Most startup stories run on speed. Hernandez built his career on the opposite virtue. RME is the kind of science that does not yield to a hackathon; it took years of plating experiments, electrolyte tweaks, and electrode redesigns to get a dark state black enough and a clear state clear enough. He has made that slowness part of the brand, arguing publicly that deep tech's long fuse is exactly what makes its eventual blast worth waiting for.

There is a tidy irony in the founding team, too. Hernandez's co-founder is also his former PhD advisor, Mike McGehee - now Tynt's chief scientist - which makes the company a rare case of a student hiring his professor. The name "Tynt" is a wink at the single trick the whole enterprise performs: tint, deployed across windows, mirrors, and now lenses. One verb, a very large ambition.

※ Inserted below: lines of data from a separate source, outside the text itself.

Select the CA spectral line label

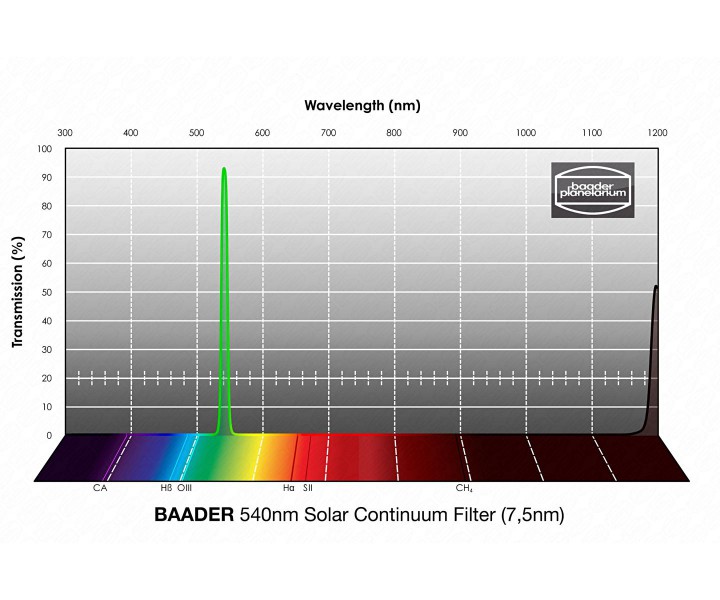[x=100, y=489]
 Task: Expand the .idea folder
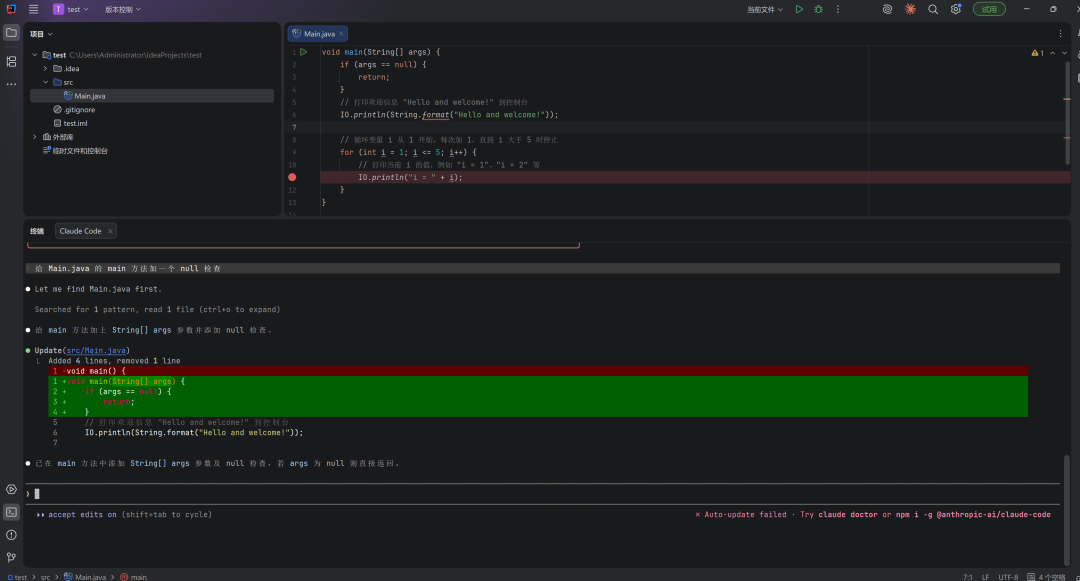click(45, 68)
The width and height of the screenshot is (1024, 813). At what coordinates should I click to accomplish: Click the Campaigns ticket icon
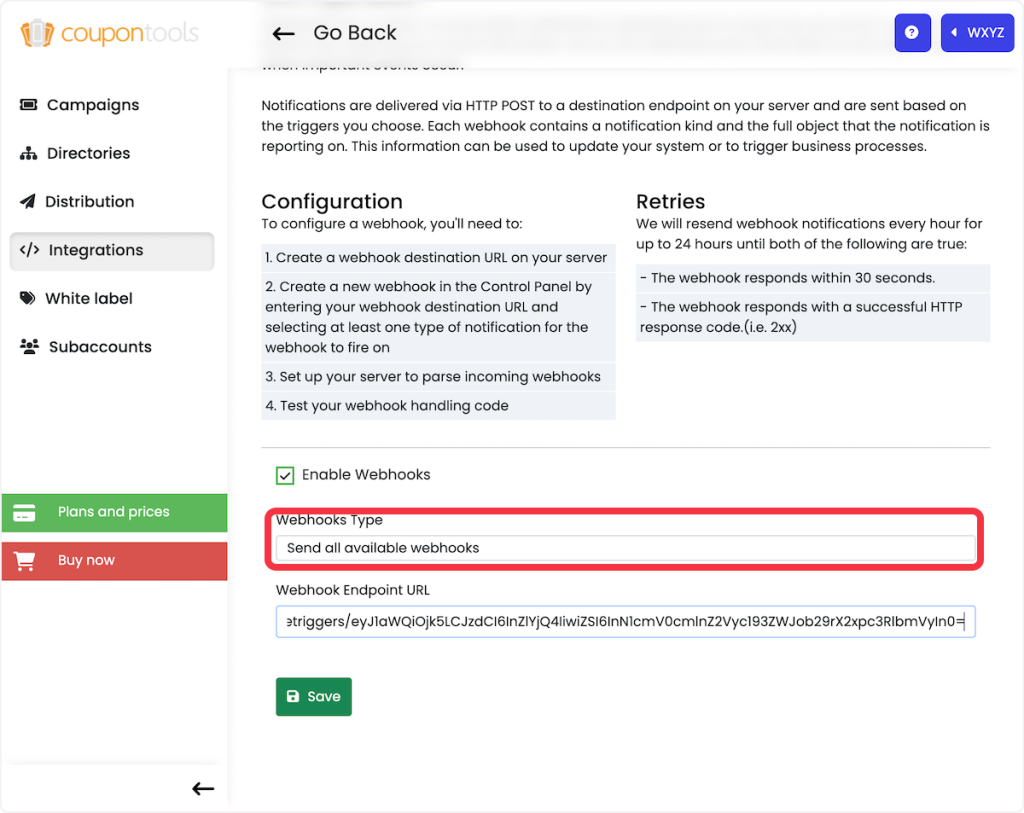tap(28, 105)
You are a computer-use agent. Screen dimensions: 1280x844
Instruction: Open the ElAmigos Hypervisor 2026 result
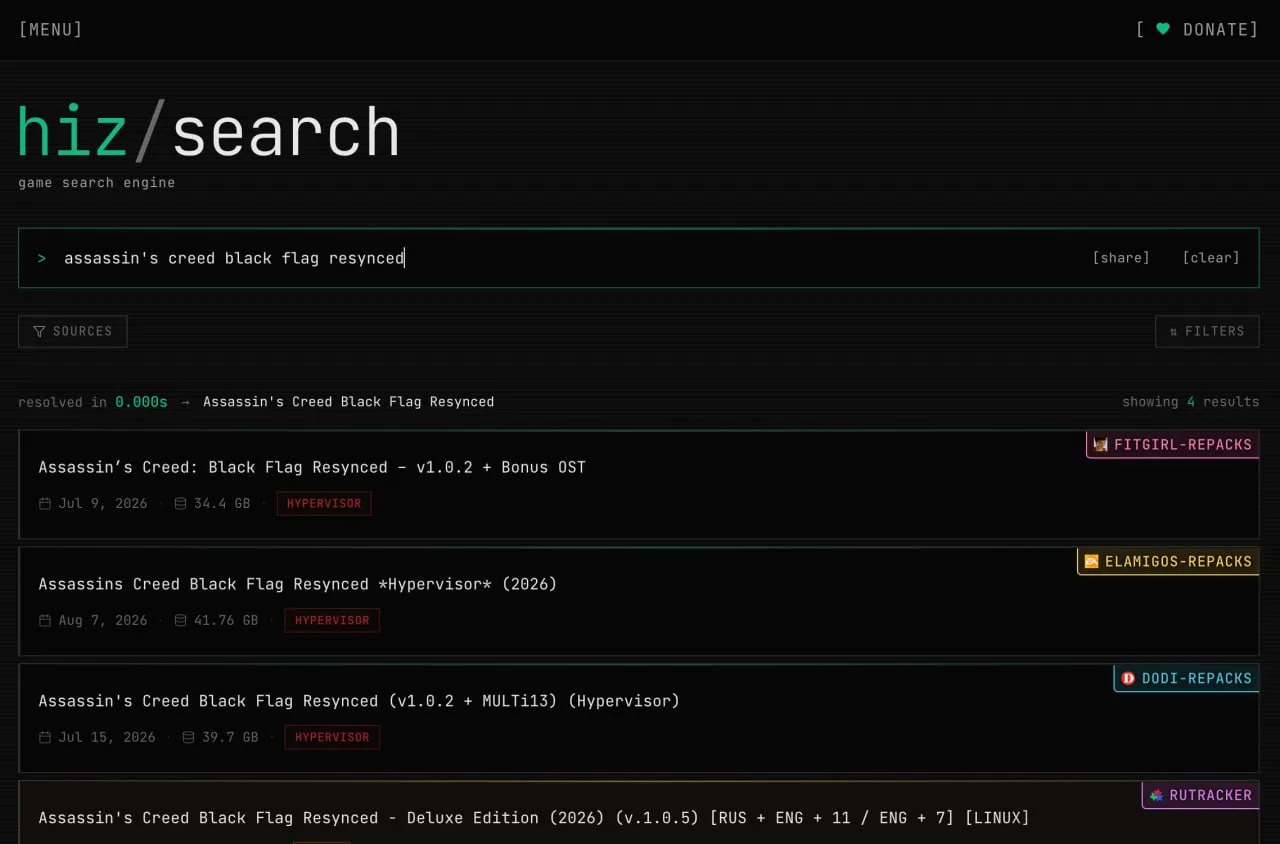click(x=638, y=602)
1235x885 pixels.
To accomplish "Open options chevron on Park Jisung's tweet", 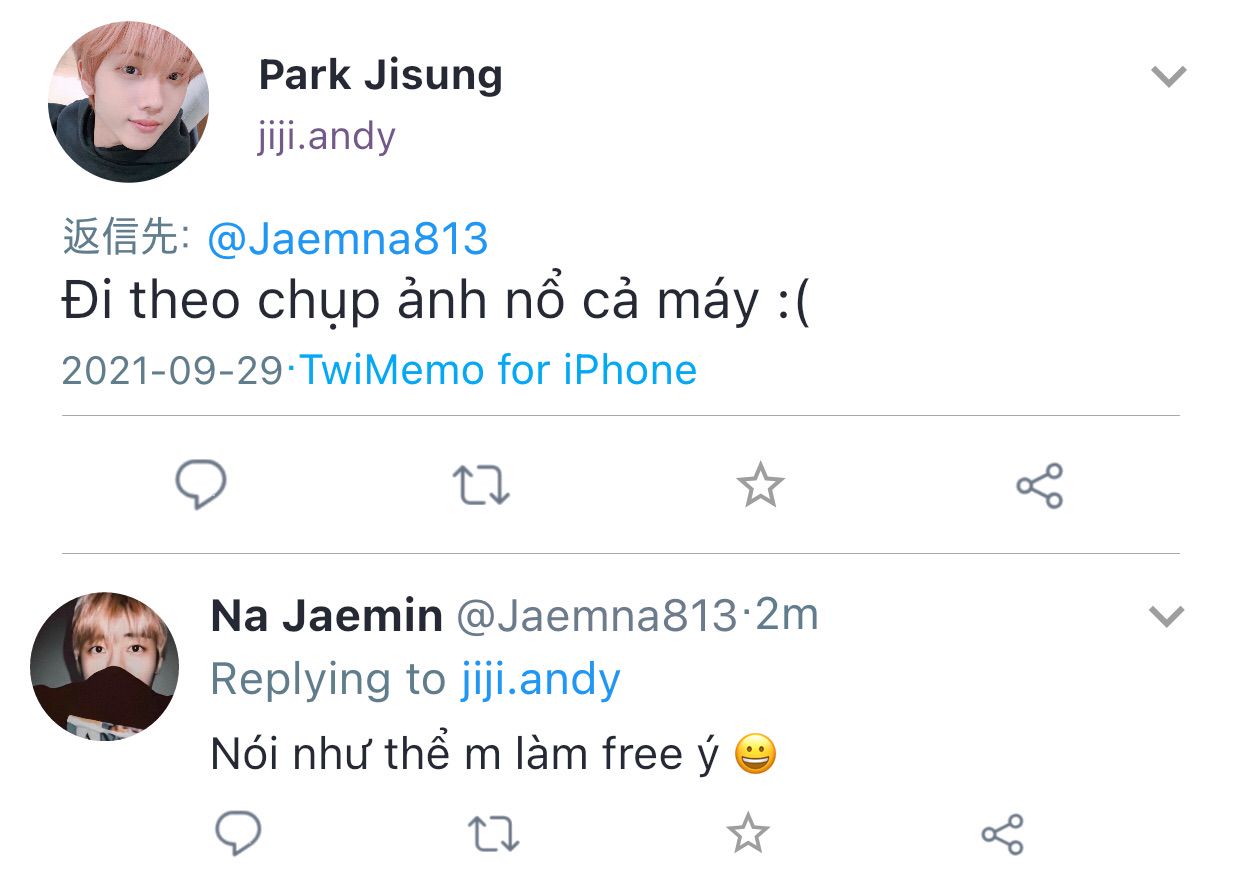I will point(1168,76).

What he is selling, underneath the chemistry, is a complaint about the built world: that we live in motion while our surfaces sit frozen. The pitch lands because it is true. The window beside you cannot read the weather. The lens on your face cannot read the room. Hernandez has spent his entire adult life on the wager that both of them should, and soon will.

Five things worth knowing

The footnotes that stick.

1
His film swings from 0.01% to 90% light transmission - clear glass to near-total blackout, in the same pane.
2
The tint is bi-stable: set a state and it stays there with no continuous power. Perfect for a battery on your face.
3
The same chemistry can turn a surface into an on-demand mirror, not just a shade.
4
He double-majored in chemistry and mathematics and graduated summa cum laude before Stanford.
5
His co-founder is his former PhD advisor, Mike McGehee - the student ended up building the company around his professor.